It now touches every corner of the region, from estates along the Connecticut Gold Coast to the suburban tracts of Long Island, where 6 percent of all mortgages are at least 90 days delinquent, the point at which foreclosure proceedings usually begin.
But the storm has fallen with a special ferocity on black and Latino homeowners, the analysis shows. Defaults occur three times as often in mostly minority census tracts as in mostly white ones. Eighty-five percent of the worst-hit neighborhoods — where the default rate is at least double the regional average — have a majority of black and Latino homeowners.
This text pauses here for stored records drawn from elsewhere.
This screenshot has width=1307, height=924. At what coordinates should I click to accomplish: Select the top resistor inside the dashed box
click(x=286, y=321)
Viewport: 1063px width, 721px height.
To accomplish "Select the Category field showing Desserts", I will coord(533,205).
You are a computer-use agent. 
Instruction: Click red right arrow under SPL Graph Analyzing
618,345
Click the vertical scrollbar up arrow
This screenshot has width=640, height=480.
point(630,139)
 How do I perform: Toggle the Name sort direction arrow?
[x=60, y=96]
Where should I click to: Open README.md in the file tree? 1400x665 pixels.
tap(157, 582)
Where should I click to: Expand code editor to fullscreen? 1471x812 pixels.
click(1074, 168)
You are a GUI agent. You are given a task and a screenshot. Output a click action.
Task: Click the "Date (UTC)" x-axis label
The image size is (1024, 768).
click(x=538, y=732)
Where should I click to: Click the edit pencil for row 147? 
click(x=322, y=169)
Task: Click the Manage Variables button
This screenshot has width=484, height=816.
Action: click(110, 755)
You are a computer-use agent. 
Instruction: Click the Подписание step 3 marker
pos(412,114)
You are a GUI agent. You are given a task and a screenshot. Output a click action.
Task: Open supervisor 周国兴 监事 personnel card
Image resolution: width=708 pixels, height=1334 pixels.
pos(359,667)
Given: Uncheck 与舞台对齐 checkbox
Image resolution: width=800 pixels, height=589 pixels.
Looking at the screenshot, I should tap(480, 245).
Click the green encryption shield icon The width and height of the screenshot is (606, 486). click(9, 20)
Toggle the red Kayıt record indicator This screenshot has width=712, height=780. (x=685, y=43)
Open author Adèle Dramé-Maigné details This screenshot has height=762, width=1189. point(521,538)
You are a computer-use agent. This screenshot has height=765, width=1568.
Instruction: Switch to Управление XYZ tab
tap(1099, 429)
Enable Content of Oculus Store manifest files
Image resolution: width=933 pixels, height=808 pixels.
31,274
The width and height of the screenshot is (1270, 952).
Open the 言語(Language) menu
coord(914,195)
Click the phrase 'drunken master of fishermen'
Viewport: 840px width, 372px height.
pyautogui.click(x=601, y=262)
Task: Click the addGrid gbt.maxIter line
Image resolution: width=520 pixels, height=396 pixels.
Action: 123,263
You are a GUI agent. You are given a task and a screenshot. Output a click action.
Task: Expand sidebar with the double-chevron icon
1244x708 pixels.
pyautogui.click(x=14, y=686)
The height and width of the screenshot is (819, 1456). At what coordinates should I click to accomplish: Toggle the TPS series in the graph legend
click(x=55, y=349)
... That pattern plays out across the nation. A study released this week by the Pew Research Center also shows foreclosure taking the heaviest toll on counties that have black and Latino majorities, with the New York region among the badly hit.
PEOPLE GET FORECLOSED ON WHEN THEY CAN'T PAY BACK THE MORTGAGE THEY SIGNED FOR ON THE DOTTED LINE.
THAT'S AIN'T MY FAULT - OR YOURS.
WE SHOULDN'T BEAR THE COST.
- WE ARE BEARING THE COST BECAUSE MOST OF THESE FORECLOSED LOANS WERE THE RESULT OF THE GOVERNMENT INTERFERING WITH THE MORTGAGE INDUSTRY - THROUGH THE CRA AND FANNIE MAE AND FREDDIE MAC - AND THEIR LIBERAL POLICIES.
- THE IMPLICIT GOVERNMENT GUARANTEE OF THE GSE'S LED THE RATING COMPANIES RATING DERIVATIVES BASED ON BUNDLED MORTGAGES TO OVER-RATE THEM, AND THIS LED THESE VERY HIGH RISK DERIVATIVES TO BE SPREAD THROUGHOUT THE WORLD'S BANKING SYSTEM.
- WHEN THE BUBBLE THIS CREATED INEVITABLY BURST, THAT RISK WAS EXPOSED.
- IT WAS NOT GREED THAT CREATED THE BUBBLE.
- IT WAS THE GOVERNMENT AND "DO-GOODER" LIBERAL/SOCIALIST POLICIES.
- THE SOLUTION IS NOT MORE GOVERNMENT - IT IS LESS: LOWER TAXES; LESS INTERFERENCE IN THE MARKETS.